Sunday, October 28, 2007

Sharing

One of my objectives in doing this blog is to share. This morning's web prowl serves as an excellent ample and for that reason I will take you along with me on the first real trek of the day going beyond my normal routine.

It starts in my in box where I found the daily offering from the NYT. I usually just note the headlines but today I was attracted to this item:

Rethinking Fire Policy in the Tinderbox Zone
http://www.nytimes.com/2007/10/28/us/28threat.html?th&emc=th

This section caught my eye :

California has lost 1.5 million acres in the last four years,” said Richard A. Minnich, a professor of earth sciences who teaches fire ecology at the University of California, Riverside. “When do we declare the policy a failure?”
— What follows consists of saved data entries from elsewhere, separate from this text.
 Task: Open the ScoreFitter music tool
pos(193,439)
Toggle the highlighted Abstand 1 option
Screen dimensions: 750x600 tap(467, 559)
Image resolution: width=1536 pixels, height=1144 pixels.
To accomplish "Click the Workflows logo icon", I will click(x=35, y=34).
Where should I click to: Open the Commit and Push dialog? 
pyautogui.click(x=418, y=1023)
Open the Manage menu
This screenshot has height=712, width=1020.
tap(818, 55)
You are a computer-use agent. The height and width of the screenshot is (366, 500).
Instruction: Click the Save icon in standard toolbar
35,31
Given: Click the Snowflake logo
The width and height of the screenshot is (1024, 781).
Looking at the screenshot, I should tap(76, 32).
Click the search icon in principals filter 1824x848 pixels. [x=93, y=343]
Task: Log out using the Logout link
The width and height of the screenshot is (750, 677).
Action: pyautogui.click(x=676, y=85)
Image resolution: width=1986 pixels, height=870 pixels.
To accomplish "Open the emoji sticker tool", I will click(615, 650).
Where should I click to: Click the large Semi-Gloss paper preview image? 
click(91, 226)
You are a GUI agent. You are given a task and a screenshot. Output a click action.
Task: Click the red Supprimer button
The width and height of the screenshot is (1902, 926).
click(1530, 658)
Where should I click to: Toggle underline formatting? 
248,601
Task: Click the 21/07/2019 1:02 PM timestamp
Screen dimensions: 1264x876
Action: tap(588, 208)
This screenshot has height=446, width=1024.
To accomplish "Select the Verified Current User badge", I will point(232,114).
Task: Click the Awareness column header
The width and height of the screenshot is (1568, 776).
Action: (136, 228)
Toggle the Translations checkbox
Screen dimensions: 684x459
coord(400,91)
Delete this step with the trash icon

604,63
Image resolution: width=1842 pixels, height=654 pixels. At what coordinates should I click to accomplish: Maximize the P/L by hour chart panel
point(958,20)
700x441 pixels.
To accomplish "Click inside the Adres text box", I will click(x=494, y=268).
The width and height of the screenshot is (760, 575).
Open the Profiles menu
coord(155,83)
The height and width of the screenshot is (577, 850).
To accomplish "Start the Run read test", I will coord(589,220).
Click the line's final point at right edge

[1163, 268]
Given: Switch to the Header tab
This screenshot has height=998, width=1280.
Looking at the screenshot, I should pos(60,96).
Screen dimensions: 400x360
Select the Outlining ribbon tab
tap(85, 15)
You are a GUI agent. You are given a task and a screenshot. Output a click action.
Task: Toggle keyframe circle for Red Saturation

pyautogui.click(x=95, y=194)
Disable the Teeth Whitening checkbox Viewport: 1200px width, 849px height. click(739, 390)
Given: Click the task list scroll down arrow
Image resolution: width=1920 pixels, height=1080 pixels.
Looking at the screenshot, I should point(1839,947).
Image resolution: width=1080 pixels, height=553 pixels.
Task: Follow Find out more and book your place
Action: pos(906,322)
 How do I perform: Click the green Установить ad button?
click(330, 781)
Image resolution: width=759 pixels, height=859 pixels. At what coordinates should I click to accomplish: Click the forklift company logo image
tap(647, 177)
Fire-management experts like Professor Minnich, who has compared fire histories in San Diego County and Baja California in Mexico, say the message is clear: Mexico has smaller fires that burn out naturally, regularly clearing out combustible underbrush and causing relatively little destruction because the cycle is still natural. California has giant ones because its longtime policies of fire suppression — in which the government has kept fires from their normal cycle — has created huge pockets of fuel that erupt into conflagrations that must be fought.

What were they doing in Baja to remove that underbrush? I though Minnich might a paper available on that very subject so I Googled him. As an aside, in different circumstances I might have used Vivisimo as the search enging. The Earth Sciences link gains a much better return than the faculty link as is usually the case.

On the department page I found he had nine articles with links and and six without. Thinking the title bespoke the focus I was seeking, I picked Minnich, R.A. 2006, "California climate and fire weather". Fire in California's ecosystems (N.G. Sugihara, J.W. VanWagtendonk, K.E Shaffer, Joann Fites-Kaufman and A.E.Thode (eds.). University of California Press.

GRRRRR. That takes me to a .pdf file and those kick this copy and paste'ers ass. It does offer, however, an informative primer on weather with a concentration on the forces at work in forming California's climate. I still needed, however, to find a linkable source...

Which took me to a site definitely worth saving, Conservation Biology. From there, and I do not recall how that happened, I ended up at AGORRA and that produced the link I wish to share, perhaps the motherlode of all techno links... Link.

Alas, good news and bad news. To access those 1,132 journals you have to be registered. The good news is that you can arrange with a school library to dig through all that material. The bad news is that the US does not appear to be a participant in the program. I immediately wonder why. Such a tease!